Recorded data
*****
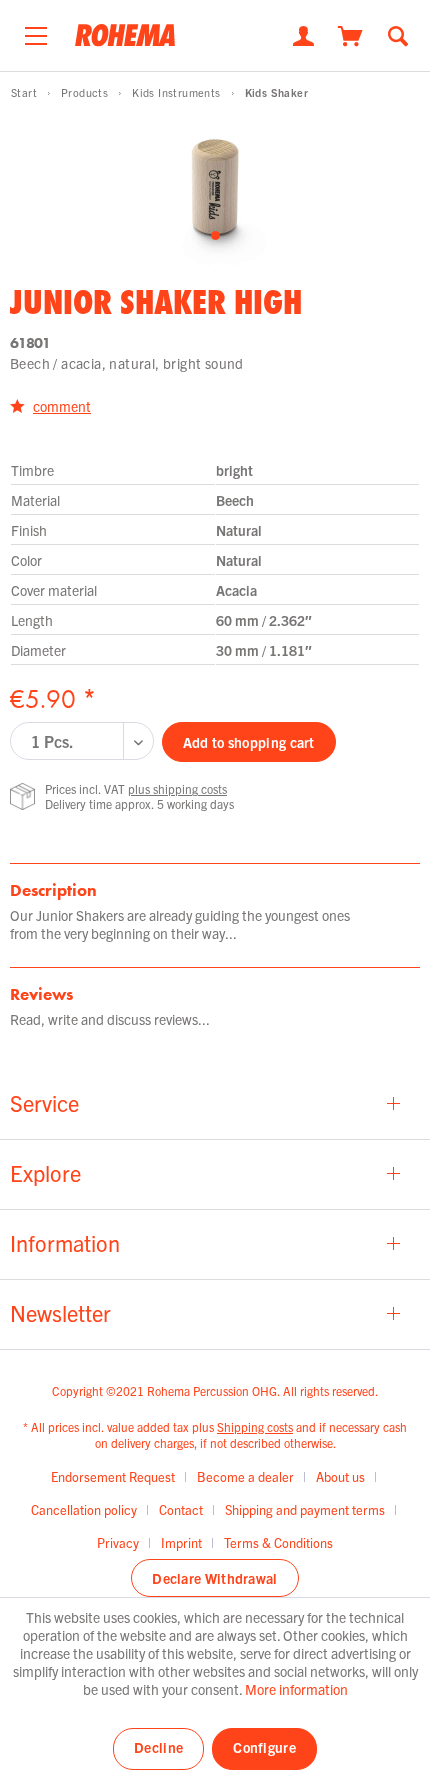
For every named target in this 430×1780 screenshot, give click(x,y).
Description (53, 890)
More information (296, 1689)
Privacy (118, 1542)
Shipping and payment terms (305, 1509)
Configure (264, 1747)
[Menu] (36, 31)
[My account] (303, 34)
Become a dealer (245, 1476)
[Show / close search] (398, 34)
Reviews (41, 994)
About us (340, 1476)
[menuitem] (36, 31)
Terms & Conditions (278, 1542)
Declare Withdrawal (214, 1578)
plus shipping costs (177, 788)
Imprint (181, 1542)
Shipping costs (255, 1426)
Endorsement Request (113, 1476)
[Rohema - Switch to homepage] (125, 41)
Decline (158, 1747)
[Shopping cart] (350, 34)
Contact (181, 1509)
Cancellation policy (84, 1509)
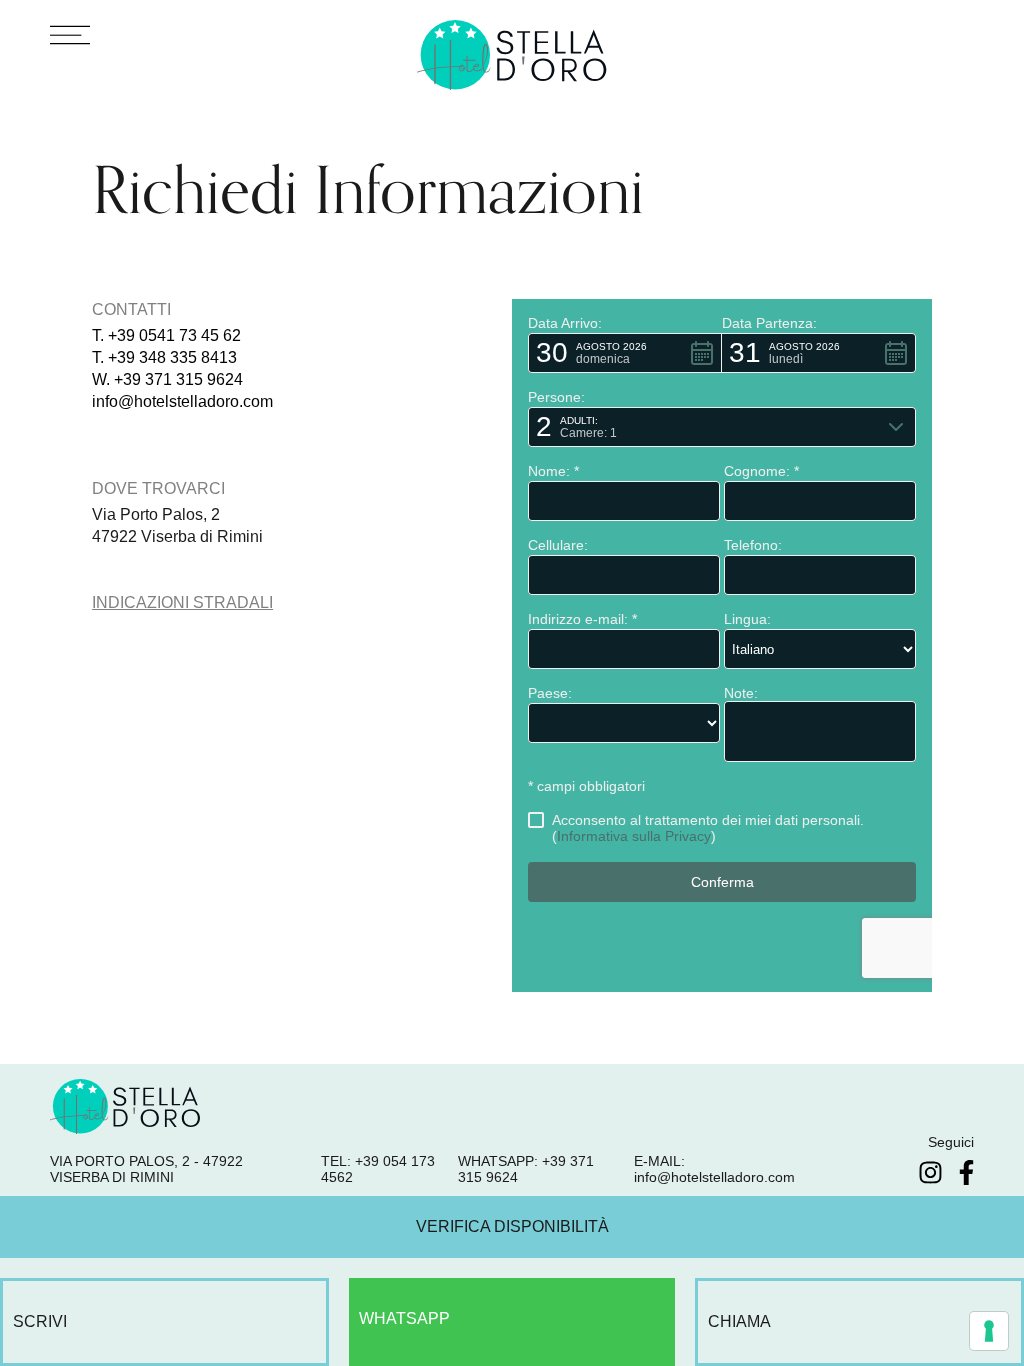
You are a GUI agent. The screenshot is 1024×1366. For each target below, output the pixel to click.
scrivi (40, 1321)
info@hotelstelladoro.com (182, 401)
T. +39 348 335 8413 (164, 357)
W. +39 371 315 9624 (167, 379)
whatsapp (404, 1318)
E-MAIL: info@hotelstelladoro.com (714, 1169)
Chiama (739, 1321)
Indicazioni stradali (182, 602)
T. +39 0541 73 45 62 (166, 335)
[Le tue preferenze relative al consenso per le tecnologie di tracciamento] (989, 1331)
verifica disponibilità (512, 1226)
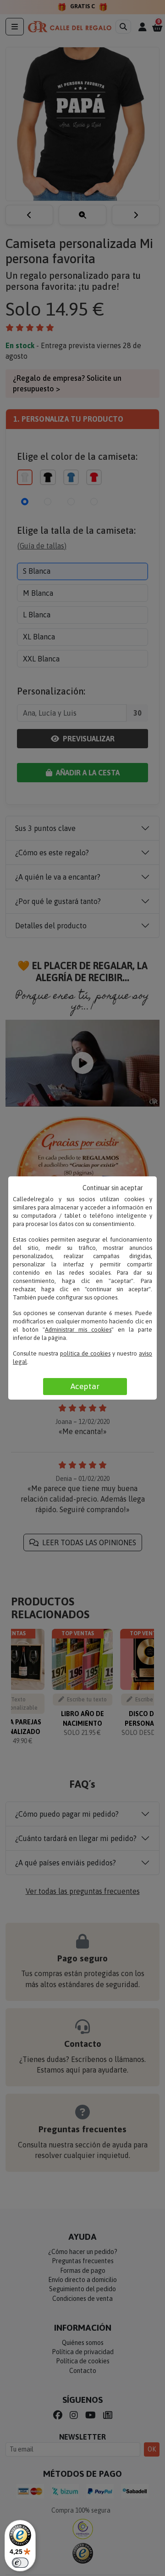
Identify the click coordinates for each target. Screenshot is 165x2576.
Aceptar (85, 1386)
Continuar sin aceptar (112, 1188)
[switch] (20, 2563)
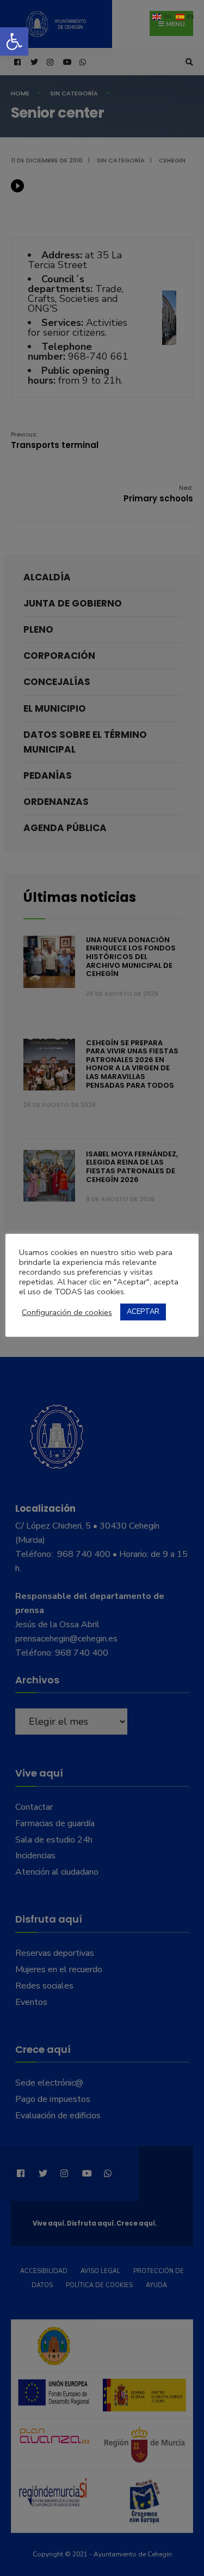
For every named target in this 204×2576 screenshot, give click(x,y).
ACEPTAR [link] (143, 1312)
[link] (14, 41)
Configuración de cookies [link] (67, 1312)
*****
Prompt |
Reproduce exactly, without any picture, the lines from the one bearing "Indicazioni stradali (182, 602)" to the last line of the records above.

Answer section |
Indicazioni stradali (182, 602)
T. +39 0541 73 45 62 (166, 335)
[Le tue preferenze relative al consenso per le tecnologie di tracciamento] (989, 1331)
verifica disponibilità (512, 1226)
Identify the click coordinates for each target. Screenshot is 165x2576.
Aceptar (85, 1386)
Continuar sin aceptar (112, 1188)
[switch] (20, 2563)
For every named target in this 204×2576 screenshot, give click(x,y).
ACEPTAR [link] (143, 1312)
[link] (14, 41)
Configuración de cookies [link] (67, 1312)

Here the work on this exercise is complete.